◆ Reading text ◆
━━━
We’ll call her Maya, an immigrant who came to California from her native India soon after she had an arranged marriage with a well-paid techie in the Silicon Valley. That was three years ago.

Right from day one, Maya’s husband began exercising total control over what she ate, wore and whom she socialized with. She had cousins in the Bay Area, but she wasn’t allowed to invite them over. He told her that he was doing all that only because he cared deeply about her, that he needed to protect her. The smitten woman believed him. After all, most of what he told her were things she wanted to hear.

But when the 28-year-old woman found out that he was monitoring her every move via a location tracker he had installed on her cell phone, she realized that that was not how a loving husband should behave. She confronted him. From that point on things between them got worse, but it would be a whole year before she left him. 

In the case of Mexican immigrant Blanca Gomez, the emotional struggles she endured in her marriage were of a different nature. The 56-year-old woman was forced to spend all the money she made from cleaning houses to take care of the household expenses for herself, her husband and their two sons — from groceries to utilities to the rent for their four–bedroom house in Pinole, Calif. Gomez never got up the nerve to ask her husband, who was a manager of an auto repair garage in the East Bay, why he didn’t share the expenses, especially since his mother and brother were sharing the home with them. 

But what rankled her even more was that her husband had banned her from speaking English with their two U.S.-born sons or with friends who visited them. Since she migrated to the U.S. as a young woman, she had longed to learn to speak English so she could better her job prospects.  “Stick to Spanish,” he would tell her sternly. “Your accent and grammar are embarrassing.”
━━━
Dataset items
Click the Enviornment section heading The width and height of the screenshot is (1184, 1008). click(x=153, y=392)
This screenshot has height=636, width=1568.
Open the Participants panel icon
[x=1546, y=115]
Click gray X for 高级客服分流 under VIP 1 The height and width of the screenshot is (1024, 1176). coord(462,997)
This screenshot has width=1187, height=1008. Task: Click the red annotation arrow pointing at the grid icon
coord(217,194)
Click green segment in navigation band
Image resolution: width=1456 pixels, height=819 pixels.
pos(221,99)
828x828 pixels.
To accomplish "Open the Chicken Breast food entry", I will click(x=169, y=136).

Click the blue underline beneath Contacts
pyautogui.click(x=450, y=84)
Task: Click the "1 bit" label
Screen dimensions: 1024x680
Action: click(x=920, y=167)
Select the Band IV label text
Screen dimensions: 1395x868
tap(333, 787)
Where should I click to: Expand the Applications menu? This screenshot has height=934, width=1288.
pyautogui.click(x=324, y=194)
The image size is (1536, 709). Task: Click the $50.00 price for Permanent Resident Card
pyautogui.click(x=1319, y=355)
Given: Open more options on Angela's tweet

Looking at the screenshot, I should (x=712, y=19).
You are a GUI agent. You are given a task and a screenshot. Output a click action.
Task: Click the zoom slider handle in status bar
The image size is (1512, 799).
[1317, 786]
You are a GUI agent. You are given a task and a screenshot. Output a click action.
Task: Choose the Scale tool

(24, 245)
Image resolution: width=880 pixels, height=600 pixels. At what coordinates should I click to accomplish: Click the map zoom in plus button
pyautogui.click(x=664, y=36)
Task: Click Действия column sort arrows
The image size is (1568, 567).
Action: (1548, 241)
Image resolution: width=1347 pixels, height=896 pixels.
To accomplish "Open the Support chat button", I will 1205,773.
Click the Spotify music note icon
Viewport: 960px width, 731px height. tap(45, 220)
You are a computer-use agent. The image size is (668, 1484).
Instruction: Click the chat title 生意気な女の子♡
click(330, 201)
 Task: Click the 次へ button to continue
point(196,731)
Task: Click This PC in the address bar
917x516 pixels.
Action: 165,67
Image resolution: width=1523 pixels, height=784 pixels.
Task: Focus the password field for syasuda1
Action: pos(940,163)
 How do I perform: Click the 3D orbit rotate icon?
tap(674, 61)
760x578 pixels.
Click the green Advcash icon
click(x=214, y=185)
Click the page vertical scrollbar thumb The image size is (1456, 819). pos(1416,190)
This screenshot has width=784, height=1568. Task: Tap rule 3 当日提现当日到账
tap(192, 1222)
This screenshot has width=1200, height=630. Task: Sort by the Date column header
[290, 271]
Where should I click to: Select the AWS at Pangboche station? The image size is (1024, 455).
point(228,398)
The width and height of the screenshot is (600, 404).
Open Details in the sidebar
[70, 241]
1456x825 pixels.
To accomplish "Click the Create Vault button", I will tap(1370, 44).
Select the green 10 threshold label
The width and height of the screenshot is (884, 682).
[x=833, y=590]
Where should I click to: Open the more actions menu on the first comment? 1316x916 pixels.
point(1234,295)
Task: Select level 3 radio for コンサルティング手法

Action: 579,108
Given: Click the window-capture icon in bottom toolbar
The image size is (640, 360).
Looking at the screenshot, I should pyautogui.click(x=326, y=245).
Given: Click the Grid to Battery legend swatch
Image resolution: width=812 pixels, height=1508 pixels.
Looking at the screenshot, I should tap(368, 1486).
━━━
◆ Challenges ◆
1. In the text about immigrant wives, what had Maya's husband installed on her cell phone?
2. Reproduce the stretch of the text about immigrant wives from "In the case" through "home with them.".
The entries aren't needed for this work.

◆ Outputs ◆
1. A location tracker.

2.
In the case of Mexican immigrant Blanca Gomez, the emotional struggles she endured in her marriage were of a different nature. The 56-year-old woman was forced to spend all the money she made from cleaning houses to take care of the household expenses for herself, her husband and their two sons — from groceries to utilities to the rent for their four–bedroom house in Pinole, Calif. Gomez never got up the nerve to ask her husband, who was a manager of an auto repair garage in the East Bay, why he didn’t share the expenses, especially since his mother and brother were sharing the home with them.